I am Interested in MMA and have been practicing with friends but I don't have enough money to join a gym. I want to actually start cagefighting hopefully within two years but I need some help. Any suggestions or anyone willing to help me or train me or anything? Please.


----------



## terryl965 (Feb 13, 2008)

First off welcome to Martial Talk and to your question, the best way to find someone is to actually go to a MMA school in the area explain your stituation and see if you do odd chores around the school if that would help pay for classes. I really do not see many MMA types of schools doing this but it is a shot at anyrate.
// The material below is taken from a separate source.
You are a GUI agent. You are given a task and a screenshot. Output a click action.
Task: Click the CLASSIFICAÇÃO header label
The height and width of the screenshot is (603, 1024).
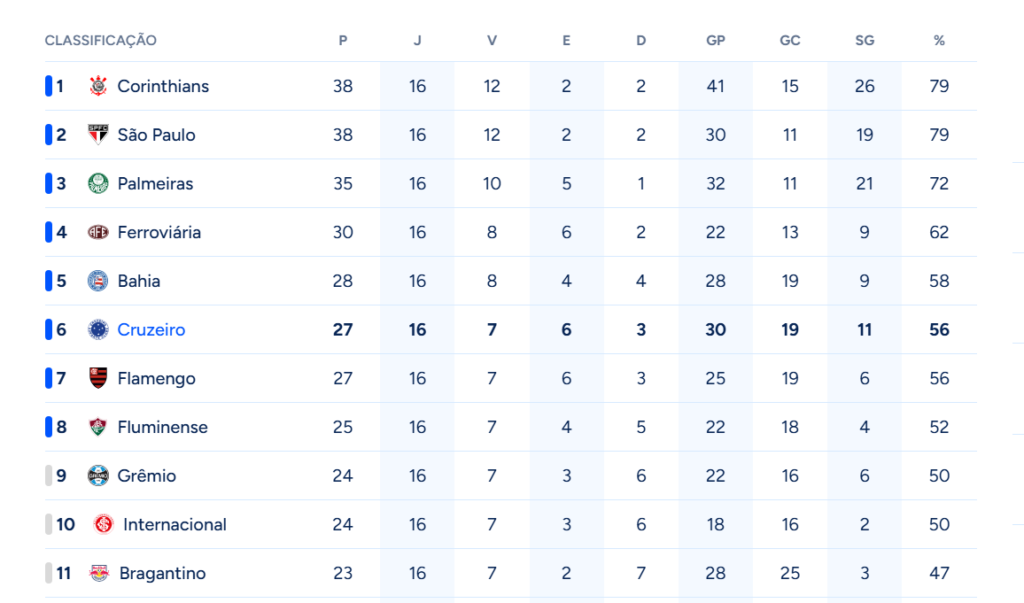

You can always join a Karate or some other type for the same thing and start your training there.


----------



## MMAkid1 (Feb 13, 2008)

I do Chinese Kenpo and I am a Purple Belt, but the school I attend is very lax on my payment because they understand my situation. I'm not sure an MMA school would be as understanding. However, a single person who could train me might be more willing to teach me cheaper because it is not a business, but more for the joy of teaching. Is there anyone out there anywhere within 100 miles of Bakersfield, California who would be willing to train and teach me?


----------



## MMAkid1 (Feb 19, 2008)

If there is somebody out there or if anyone knows someone or the prices for any gyms in bakersfield under $100 a month please let me know. Thank you all.


----------